▸ Given problem: Copy the following lines word for word, without changing anything.

Stored items from a collection:
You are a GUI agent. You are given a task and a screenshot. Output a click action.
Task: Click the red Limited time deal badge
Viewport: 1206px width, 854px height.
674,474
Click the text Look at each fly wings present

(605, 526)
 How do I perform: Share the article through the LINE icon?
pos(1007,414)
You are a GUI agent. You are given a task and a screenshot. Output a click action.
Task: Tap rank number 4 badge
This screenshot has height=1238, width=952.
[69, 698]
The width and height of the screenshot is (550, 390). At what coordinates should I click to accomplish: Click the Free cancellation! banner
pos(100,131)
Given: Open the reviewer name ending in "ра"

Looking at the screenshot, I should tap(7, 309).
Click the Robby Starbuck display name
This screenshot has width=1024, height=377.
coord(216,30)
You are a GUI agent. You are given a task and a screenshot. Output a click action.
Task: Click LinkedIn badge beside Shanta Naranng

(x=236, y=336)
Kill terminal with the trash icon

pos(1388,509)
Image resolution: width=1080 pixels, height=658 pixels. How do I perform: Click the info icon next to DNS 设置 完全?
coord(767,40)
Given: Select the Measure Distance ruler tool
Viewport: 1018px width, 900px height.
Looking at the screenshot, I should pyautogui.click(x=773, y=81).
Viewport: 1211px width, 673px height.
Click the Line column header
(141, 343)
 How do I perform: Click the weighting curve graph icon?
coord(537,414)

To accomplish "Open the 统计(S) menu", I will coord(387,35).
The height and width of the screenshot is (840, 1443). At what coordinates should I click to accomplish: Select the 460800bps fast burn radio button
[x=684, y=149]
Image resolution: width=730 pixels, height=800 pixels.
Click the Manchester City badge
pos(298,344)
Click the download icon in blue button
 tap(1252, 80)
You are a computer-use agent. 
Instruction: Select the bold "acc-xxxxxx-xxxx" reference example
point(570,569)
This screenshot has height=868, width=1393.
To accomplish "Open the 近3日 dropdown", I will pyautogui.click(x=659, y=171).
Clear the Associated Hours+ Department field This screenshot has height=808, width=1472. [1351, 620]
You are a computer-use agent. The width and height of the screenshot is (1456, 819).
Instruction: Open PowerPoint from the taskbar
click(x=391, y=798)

▸ Exercise response:
You are a GUI agent. You are given a task and a screenshot. Output a click action.
Task: Click the red Limited time deal badge
Viewport: 1206px width, 854px height.
674,474
Click the text Look at each fly wings present

(605, 526)
 How do I perform: Share the article through the LINE icon?
pos(1007,414)
You are a GUI agent. You are given a task and a screenshot. Output a click action.
Task: Tap rank number 4 badge
This screenshot has height=1238, width=952.
[69, 698]
The width and height of the screenshot is (550, 390). At what coordinates should I click to accomplish: Click the Free cancellation! banner
pos(100,131)
Given: Open the reviewer name ending in "ра"

Looking at the screenshot, I should tap(7, 309).
Click the Robby Starbuck display name
This screenshot has width=1024, height=377.
coord(216,30)
You are a GUI agent. You are given a task and a screenshot. Output a click action.
Task: Click LinkedIn badge beside Shanta Naranng

(x=236, y=336)
Kill terminal with the trash icon

pos(1388,509)
Image resolution: width=1080 pixels, height=658 pixels. How do I perform: Click the info icon next to DNS 设置 完全?
coord(767,40)
Given: Select the Measure Distance ruler tool
Viewport: 1018px width, 900px height.
Looking at the screenshot, I should pyautogui.click(x=773, y=81).
Viewport: 1211px width, 673px height.
Click the Line column header
(141, 343)
 How do I perform: Click the weighting curve graph icon?
coord(537,414)

To accomplish "Open the 统计(S) menu", I will coord(387,35).
The height and width of the screenshot is (840, 1443). At what coordinates should I click to accomplish: Select the 460800bps fast burn radio button
[x=684, y=149]
Image resolution: width=730 pixels, height=800 pixels.
Click the Manchester City badge
pos(298,344)
Click the download icon in blue button
 tap(1252, 80)
You are a computer-use agent. 
Instruction: Select the bold "acc-xxxxxx-xxxx" reference example
point(570,569)
This screenshot has height=868, width=1393.
To accomplish "Open the 近3日 dropdown", I will pyautogui.click(x=659, y=171).
Clear the Associated Hours+ Department field This screenshot has height=808, width=1472. [1351, 620]
You are a computer-use agent. The width and height of the screenshot is (1456, 819).
Instruction: Open PowerPoint from the taskbar
click(x=391, y=798)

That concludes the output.